Exhibit 3: Operating Profit Margin
Source: Thomson Reuters I\B\E\S
Round 5: Stock Recommendations
Nike lowered earnings guidance in March, and as a result analysts followed suit. Still, Nike is releasing new products that are considered a novelty and have a cult following. Both brands are benefiting from the strong footwear market
Analysts seem to be more bearish on Under Armour stock. Its StarMine Analyst Revisions Model (ARM) score is low, at 3, suggesting analysts are likely to continue to revise estimates downwards. What’s more, Nike has more “buy” stock recommendations than Under Armour — 24 vs. 20.
Exhibit 4: Stock Recommendations: Nike vs. Under Armour
Source: Thomson Reuters I\B\E\S
Round 6: Business Segments
About 45% of Nike’s revenue is generated in North America, while 87% of Under Armour’s revenue comes from North America. Both brands have been hurt by the weakness in the U.S. retail industry, weak mall traffic and department stores sales, the strong dollar and less tourist shopping. Moreover, the retailer Sports Authority is closing its doors, which is also hurting both brands.

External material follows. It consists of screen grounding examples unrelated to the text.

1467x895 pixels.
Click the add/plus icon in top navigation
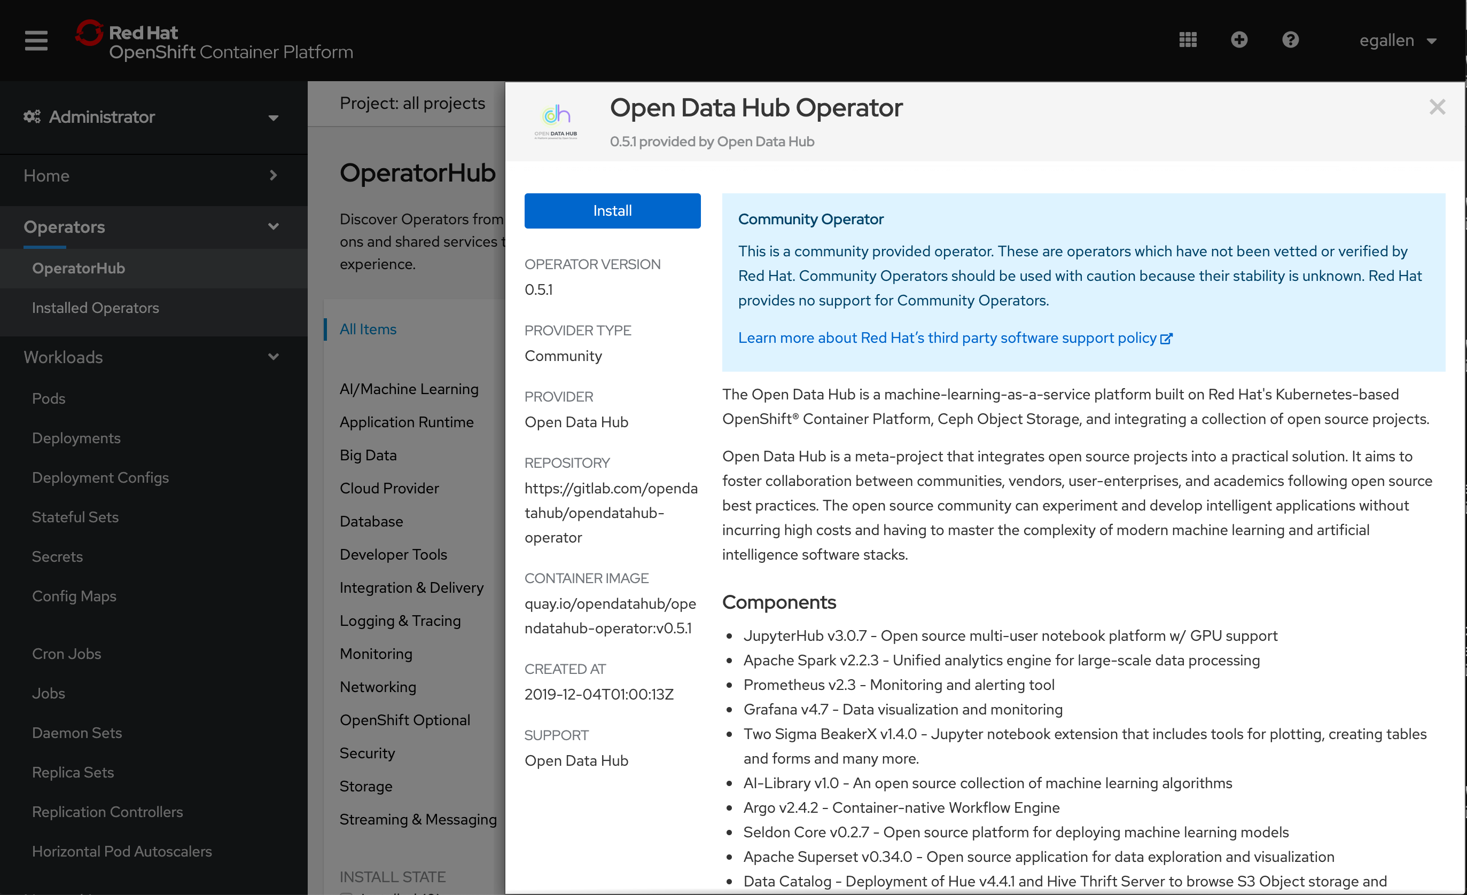(x=1237, y=39)
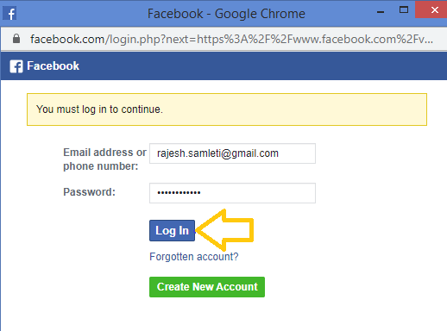Click the facebook.com domain in the address bar

click(67, 39)
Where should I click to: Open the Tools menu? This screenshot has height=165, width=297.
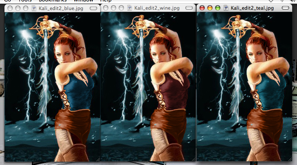25,1
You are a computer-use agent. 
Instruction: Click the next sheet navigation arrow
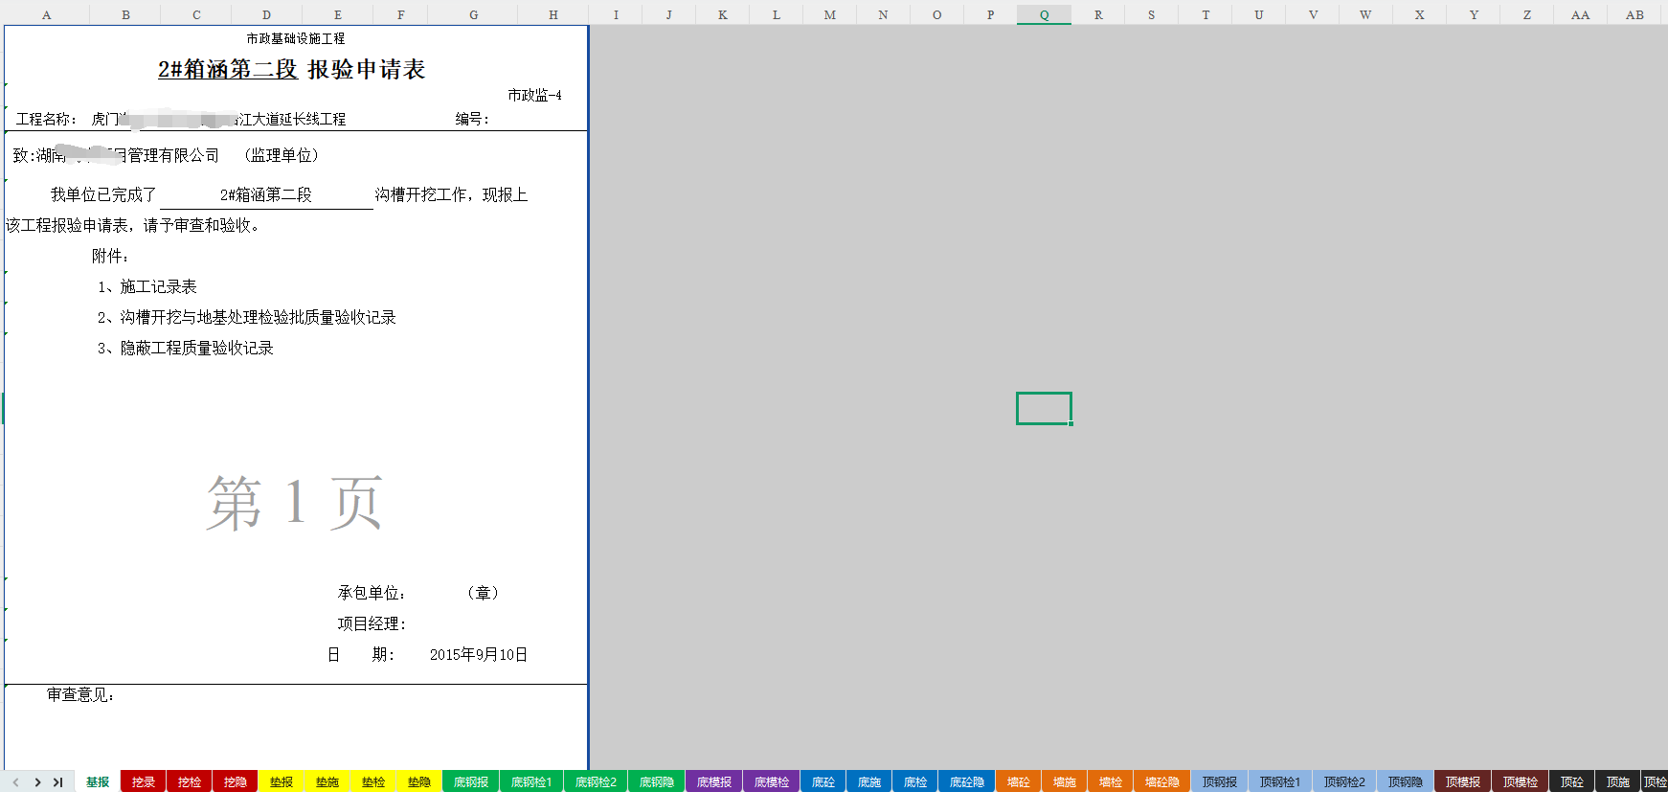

Still, 10% of Nike sales is generated in China. That’s a point of strength for Nike as athleisure is becoming a hot trend there and sports apparel is in demand for mainland Chinese shoppers. Marathon running is catching on there.
Nike is expected to benefit from its Olympic sponsorship in Brazil this year.
Round 7: StarMine Combined Alpha Model
CAM is our most powerful alpha model to date. It combines all the available StarMine signals into one exceptionally strong multifactor signal. Under Armour has a low score of 1, suggesting that there are a couple of worrisome factors. In addition, the stock looks overvalued, analysts are bearish and price momentum is weak.
Nike also has a weak score of 29, but nowhere near Under Armour’s, and is backed by good earnings quality and a low fraction of shares held short.
Exhibit 5: StarMine Combined Alpha Model: Nike vs. Under Armour
Source: Thomson Reuters Eikon
Full court press
Under Armour is benefiting from the strong basketball momentum the Warriors are having. It is also banking on the release of the Curry 2.5 shoe for the playoffs on July 1. The brand definitely has room for solid growth. It recently struck a $280 million apparel deal with the University of California.
However, Nike sponsors a bigger list of athletes playing different sports, has an established global reach, with pockets of strength and growth, and will benefit from the Olympics sponsorship. Finally, when it comes to social media Nike has significantly stronger following on all the mediums. Thus, when breaking down the numbers, it looks like Nike is better poised to win the best-of-seven. But on the court, Warriors are heavily favored to win the series which could lift Under Armour’s bottom-line.